Luis Escobar decía que ella era la única actriz española que podía pedir un gin-fizz en escena sin que sonara falso. La frase aludía también, con un punto malévolo, a su delicioso ceceo, una marca de fábrica tan característica como el acento húngaro de Lilí Murati o los agudos de Gracita Morales.
Pero Conchita Montes, de la que el pasado marzo se cumplió el centenario de su nacimiento, era bastante más que una tonalidad de alta comedia. María de la Concepción Carro Alcaraz fue actriz, traductora, empresaria y directora de escena; fue una de las primeras universitarias españolas (licenciada en Derecho y estudiante de Hispánicas en el Vassar College de Poughkeepsie, en Nueva York, en los años treinta); tradujo al inglés y representó en Londres El baile, la millonaria comedia de su compañero Edgar Neville, y fue, en definitiva, según palabras de Haro Tecglen, “la cabeza más lúcida entre las mujeres del teatro y el cine español de la posguerra”. Y una de las más atractivas, por cierto. Con el permiso de Haro, a la hora de juntar lucidez, inteligencia y belleza en esa época, añadiría aquí el nombre de Amparo Rivelles.

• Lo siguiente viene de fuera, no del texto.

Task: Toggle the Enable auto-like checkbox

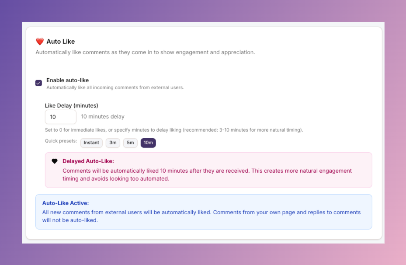Action: point(38,83)
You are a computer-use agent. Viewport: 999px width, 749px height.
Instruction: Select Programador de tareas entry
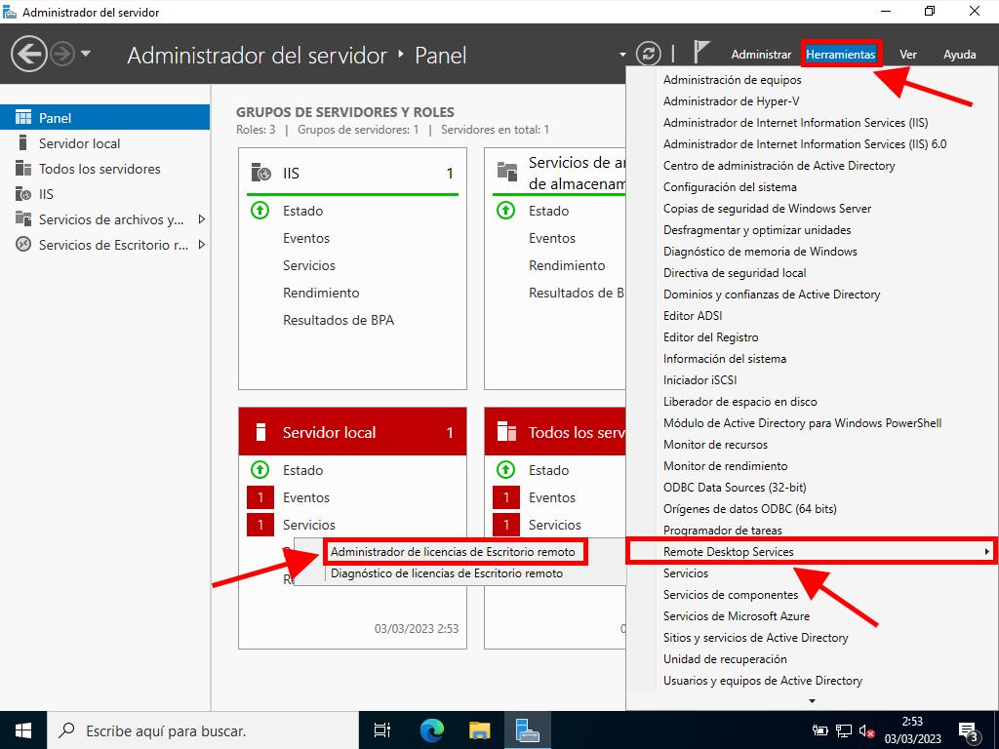722,531
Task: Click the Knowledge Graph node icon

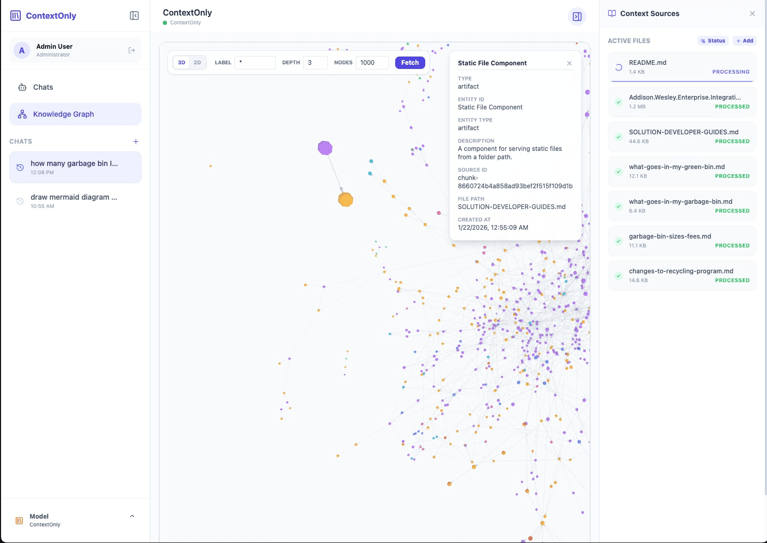Action: 22,114
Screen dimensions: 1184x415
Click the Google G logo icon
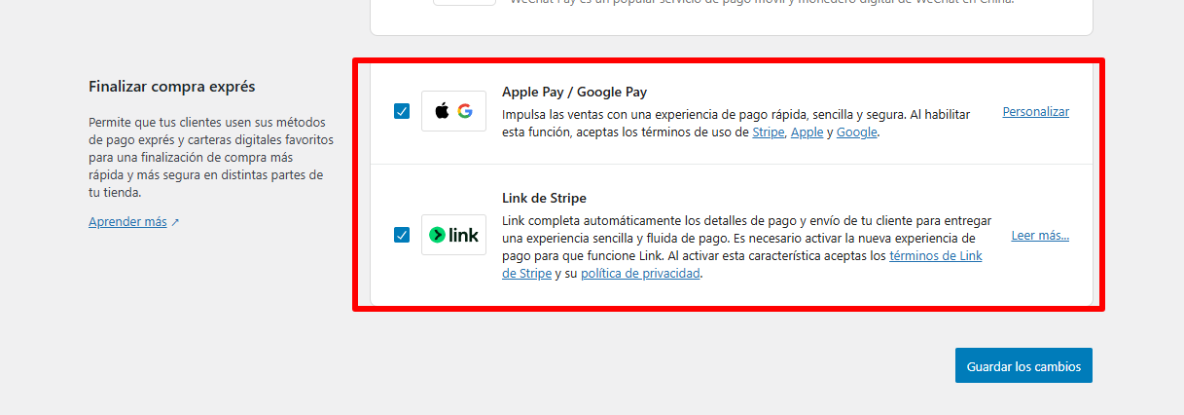465,111
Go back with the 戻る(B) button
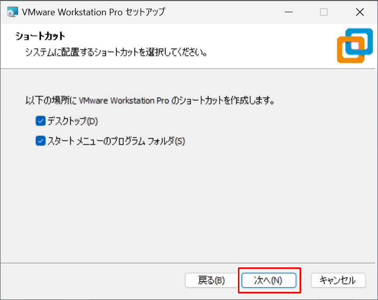 tap(211, 280)
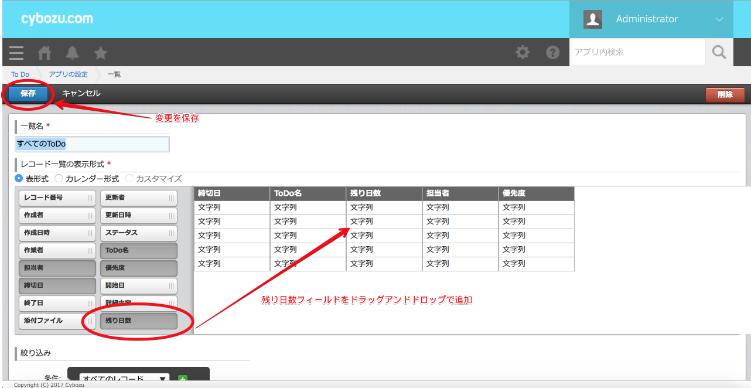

Por cierto también que en Nueva York, donde la conoció Neville, se aficionó Conchita Montes a los acrósticos dobles que había popularizado la profesora Elizabeth Kingsley en la Saturday Review. La actriz, que en 1941 llevaba en La Codorniz una original sección de crítica de traducciones, recibió de su director, Miguel Mihura, el encargo de crear un pasatiempo semanal, y así nació, en noviembre de aquel año e inspirado en el doble acróstico de la señora Kingsley, el pronto famosísimo “Damero maldito”, que duraría tres décadas. El éxito fue tal, leo en la antología de la revista, que en 1944 Biblioteca Nueva editó un libro con cincuenta dameros inéditos, prologado nada menos que por Gregorio Marañón.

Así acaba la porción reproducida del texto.